YOUR ASSIGNMENT: Nothing but the lines from the one with "The image size" through the last line of the entries below should appear in the copy, please, and no pictures.

(Stored data entries)
===
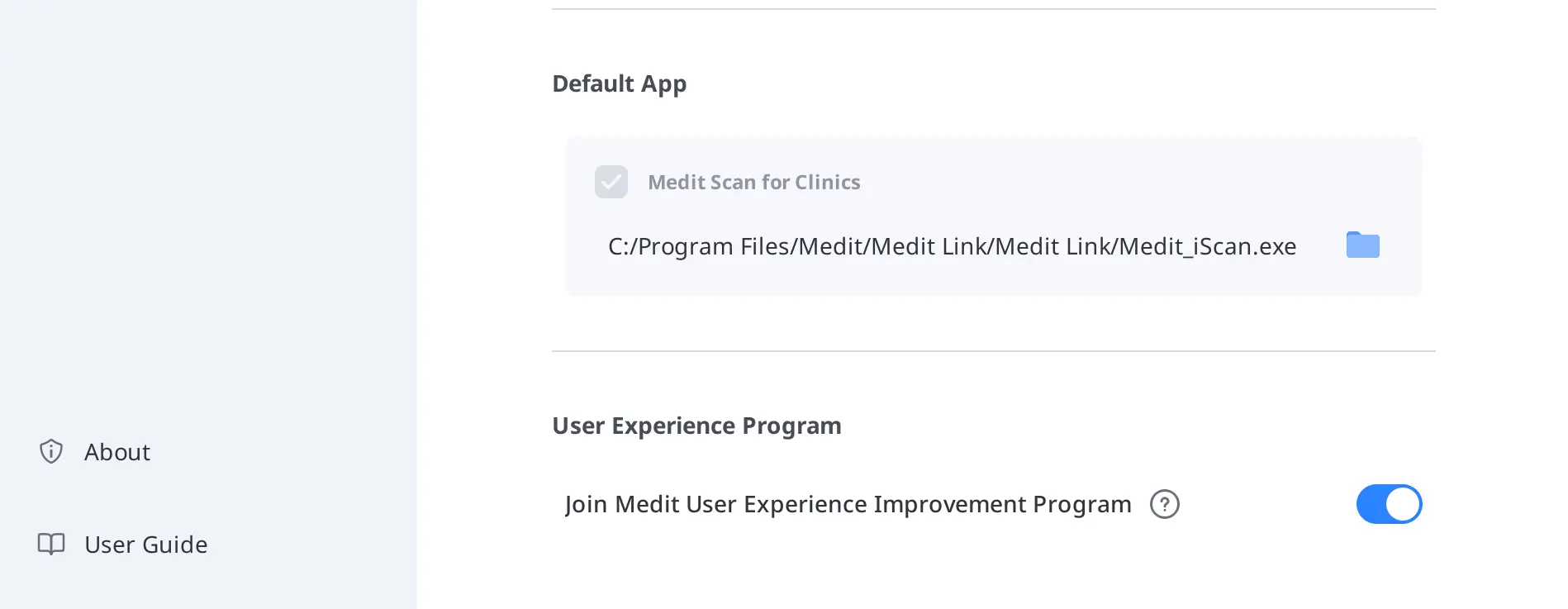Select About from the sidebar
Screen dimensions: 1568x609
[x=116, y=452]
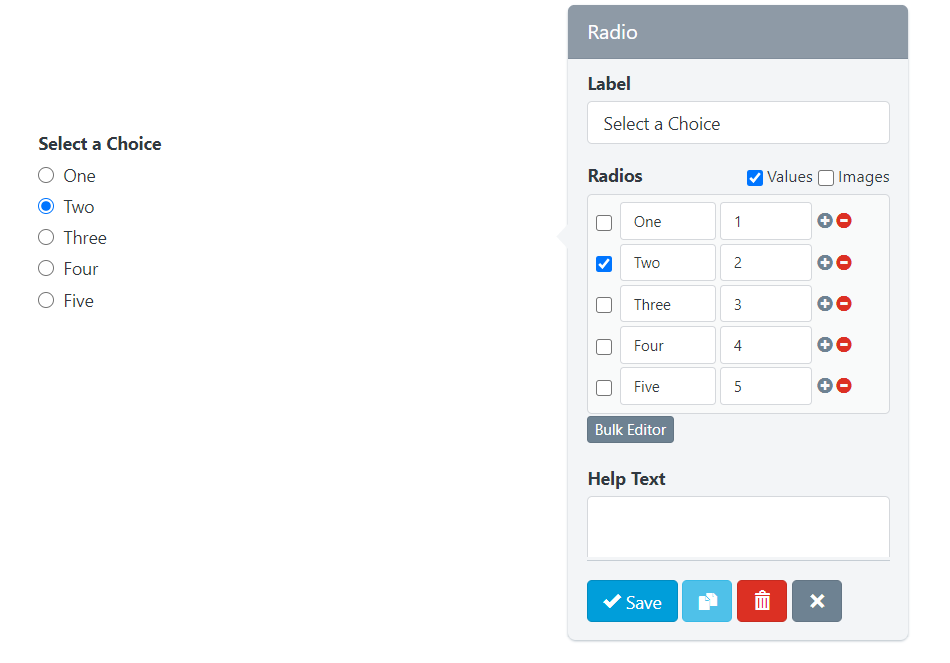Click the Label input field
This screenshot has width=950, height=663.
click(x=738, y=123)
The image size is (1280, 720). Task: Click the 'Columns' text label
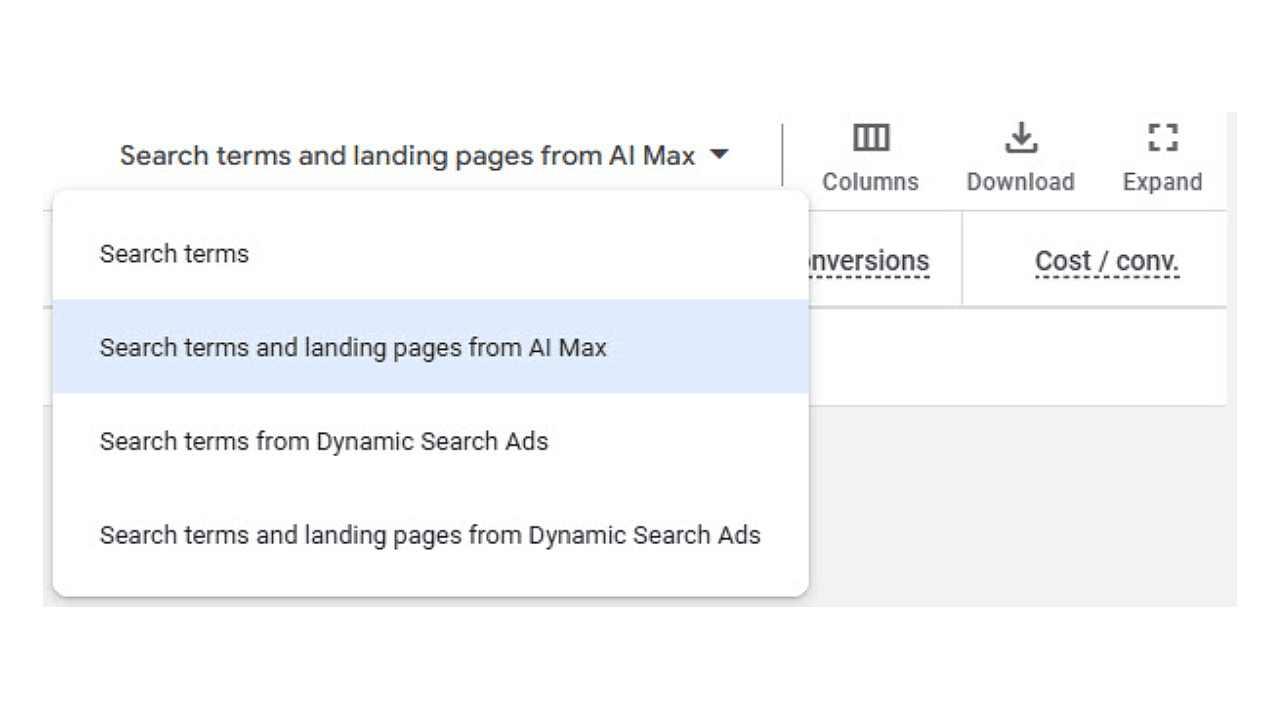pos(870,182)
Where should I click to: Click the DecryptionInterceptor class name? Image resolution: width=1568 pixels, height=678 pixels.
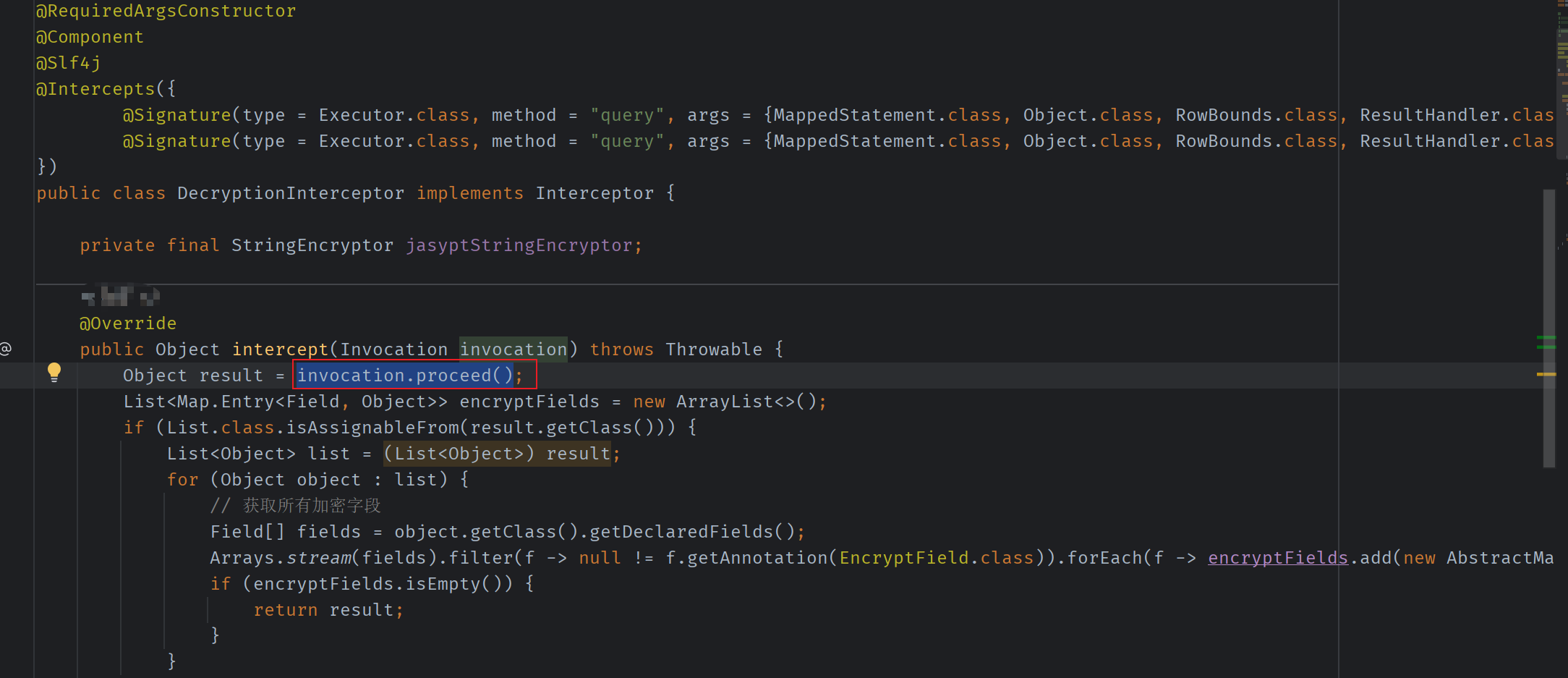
===
EXERCISE SOLUTION:
The image size is (1280, 720). Task: Click the 'Columns' text label
pos(870,182)
Where should I click to: Click the DecryptionInterceptor class name? Image resolution: width=1568 pixels, height=678 pixels.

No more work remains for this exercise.